Request » Copy out the material from its first line through the line containing "coordinates (452, 369).", including both of those lines. Reproduce each line character for character.

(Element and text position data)
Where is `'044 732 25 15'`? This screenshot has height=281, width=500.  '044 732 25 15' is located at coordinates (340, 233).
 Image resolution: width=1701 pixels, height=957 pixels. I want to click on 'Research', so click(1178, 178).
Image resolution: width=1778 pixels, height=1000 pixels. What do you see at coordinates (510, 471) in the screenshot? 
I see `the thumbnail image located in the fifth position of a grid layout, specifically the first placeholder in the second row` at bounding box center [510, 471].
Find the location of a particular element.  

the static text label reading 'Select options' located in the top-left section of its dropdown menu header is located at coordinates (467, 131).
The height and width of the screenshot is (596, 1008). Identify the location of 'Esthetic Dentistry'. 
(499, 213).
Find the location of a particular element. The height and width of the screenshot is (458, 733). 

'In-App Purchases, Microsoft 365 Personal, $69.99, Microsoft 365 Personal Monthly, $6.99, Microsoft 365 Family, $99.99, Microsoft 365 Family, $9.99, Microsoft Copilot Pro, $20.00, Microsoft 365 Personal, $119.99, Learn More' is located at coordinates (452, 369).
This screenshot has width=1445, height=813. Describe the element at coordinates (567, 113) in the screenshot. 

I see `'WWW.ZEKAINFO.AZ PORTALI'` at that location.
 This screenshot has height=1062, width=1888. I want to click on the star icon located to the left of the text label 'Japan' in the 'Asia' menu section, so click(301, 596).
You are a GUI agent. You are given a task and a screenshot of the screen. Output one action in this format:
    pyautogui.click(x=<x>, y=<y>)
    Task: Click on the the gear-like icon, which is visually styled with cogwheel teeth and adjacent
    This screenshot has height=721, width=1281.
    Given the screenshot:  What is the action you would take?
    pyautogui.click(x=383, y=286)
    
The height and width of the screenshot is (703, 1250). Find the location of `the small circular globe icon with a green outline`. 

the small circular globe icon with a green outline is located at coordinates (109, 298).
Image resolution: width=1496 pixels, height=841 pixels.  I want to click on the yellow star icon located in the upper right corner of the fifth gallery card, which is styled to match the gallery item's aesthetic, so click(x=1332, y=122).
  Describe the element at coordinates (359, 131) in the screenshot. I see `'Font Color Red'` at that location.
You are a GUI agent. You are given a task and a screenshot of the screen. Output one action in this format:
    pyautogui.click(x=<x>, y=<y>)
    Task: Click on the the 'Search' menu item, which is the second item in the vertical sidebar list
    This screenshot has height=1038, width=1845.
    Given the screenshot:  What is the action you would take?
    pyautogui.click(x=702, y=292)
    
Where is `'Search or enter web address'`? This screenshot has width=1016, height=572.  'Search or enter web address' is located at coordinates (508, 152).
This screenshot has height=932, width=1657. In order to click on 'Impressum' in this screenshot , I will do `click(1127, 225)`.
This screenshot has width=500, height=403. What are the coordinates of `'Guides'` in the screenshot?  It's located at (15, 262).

Solution for this task »
Where is `'044 732 25 15'`? This screenshot has height=281, width=500.  '044 732 25 15' is located at coordinates (340, 233).
 Image resolution: width=1701 pixels, height=957 pixels. I want to click on 'Research', so click(1178, 178).
Image resolution: width=1778 pixels, height=1000 pixels. What do you see at coordinates (510, 471) in the screenshot? 
I see `the thumbnail image located in the fifth position of a grid layout, specifically the first placeholder in the second row` at bounding box center [510, 471].
Find the location of a particular element.  

the static text label reading 'Select options' located in the top-left section of its dropdown menu header is located at coordinates (467, 131).
The height and width of the screenshot is (596, 1008). Identify the location of 'Esthetic Dentistry'. 
(499, 213).
Find the location of a particular element. The height and width of the screenshot is (458, 733). 

'In-App Purchases, Microsoft 365 Personal, $69.99, Microsoft 365 Personal Monthly, $6.99, Microsoft 365 Family, $99.99, Microsoft 365 Family, $9.99, Microsoft Copilot Pro, $20.00, Microsoft 365 Personal, $119.99, Learn More' is located at coordinates (452, 369).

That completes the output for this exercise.